→ **Problem requirements**:
Go line by line through the records below. Copy whichever lines contain the string "agent".
▬▬▬▬▬▬▬▬▬▬
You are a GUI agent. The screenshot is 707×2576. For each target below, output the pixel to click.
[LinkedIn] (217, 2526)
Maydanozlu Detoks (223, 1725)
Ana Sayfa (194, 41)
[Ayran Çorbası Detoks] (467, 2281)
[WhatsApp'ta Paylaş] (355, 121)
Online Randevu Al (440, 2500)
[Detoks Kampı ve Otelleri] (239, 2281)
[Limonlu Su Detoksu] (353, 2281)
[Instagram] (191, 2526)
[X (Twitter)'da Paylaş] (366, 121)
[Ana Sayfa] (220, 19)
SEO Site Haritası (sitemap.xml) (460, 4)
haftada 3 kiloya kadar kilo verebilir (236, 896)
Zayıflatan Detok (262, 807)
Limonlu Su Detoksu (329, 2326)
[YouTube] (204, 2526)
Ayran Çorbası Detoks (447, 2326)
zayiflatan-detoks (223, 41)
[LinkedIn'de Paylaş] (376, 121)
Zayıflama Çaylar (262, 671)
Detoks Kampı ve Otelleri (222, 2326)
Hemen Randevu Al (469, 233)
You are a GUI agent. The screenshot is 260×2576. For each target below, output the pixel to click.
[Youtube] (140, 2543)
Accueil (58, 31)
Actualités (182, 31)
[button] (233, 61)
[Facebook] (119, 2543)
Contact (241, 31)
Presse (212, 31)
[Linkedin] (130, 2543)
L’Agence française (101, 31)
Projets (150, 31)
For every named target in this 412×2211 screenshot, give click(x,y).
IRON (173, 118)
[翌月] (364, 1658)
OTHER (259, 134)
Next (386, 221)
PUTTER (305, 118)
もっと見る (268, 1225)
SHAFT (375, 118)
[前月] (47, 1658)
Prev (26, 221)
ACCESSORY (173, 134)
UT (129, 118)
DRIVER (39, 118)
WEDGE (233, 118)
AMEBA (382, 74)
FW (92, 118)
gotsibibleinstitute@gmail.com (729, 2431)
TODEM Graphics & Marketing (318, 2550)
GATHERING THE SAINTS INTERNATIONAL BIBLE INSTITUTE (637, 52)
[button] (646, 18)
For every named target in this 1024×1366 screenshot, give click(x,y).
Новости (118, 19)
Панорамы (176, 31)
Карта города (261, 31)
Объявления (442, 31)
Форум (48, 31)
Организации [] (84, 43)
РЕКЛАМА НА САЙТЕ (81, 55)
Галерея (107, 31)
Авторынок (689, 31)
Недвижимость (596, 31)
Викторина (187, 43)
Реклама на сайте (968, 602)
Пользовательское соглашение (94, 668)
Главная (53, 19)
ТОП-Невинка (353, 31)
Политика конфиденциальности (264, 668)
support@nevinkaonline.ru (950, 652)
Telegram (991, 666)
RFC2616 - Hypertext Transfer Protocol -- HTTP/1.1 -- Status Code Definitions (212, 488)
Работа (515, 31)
▬▬▬▬▬▬▬▬▬▬
→ **Result of this exercise**:
You are a GUI agent. The screenshot is 707×2576. For each target below, output the pixel to click.
You are a GUI agent. The screenshot is 260×2576. For each target below, output the pixel to click.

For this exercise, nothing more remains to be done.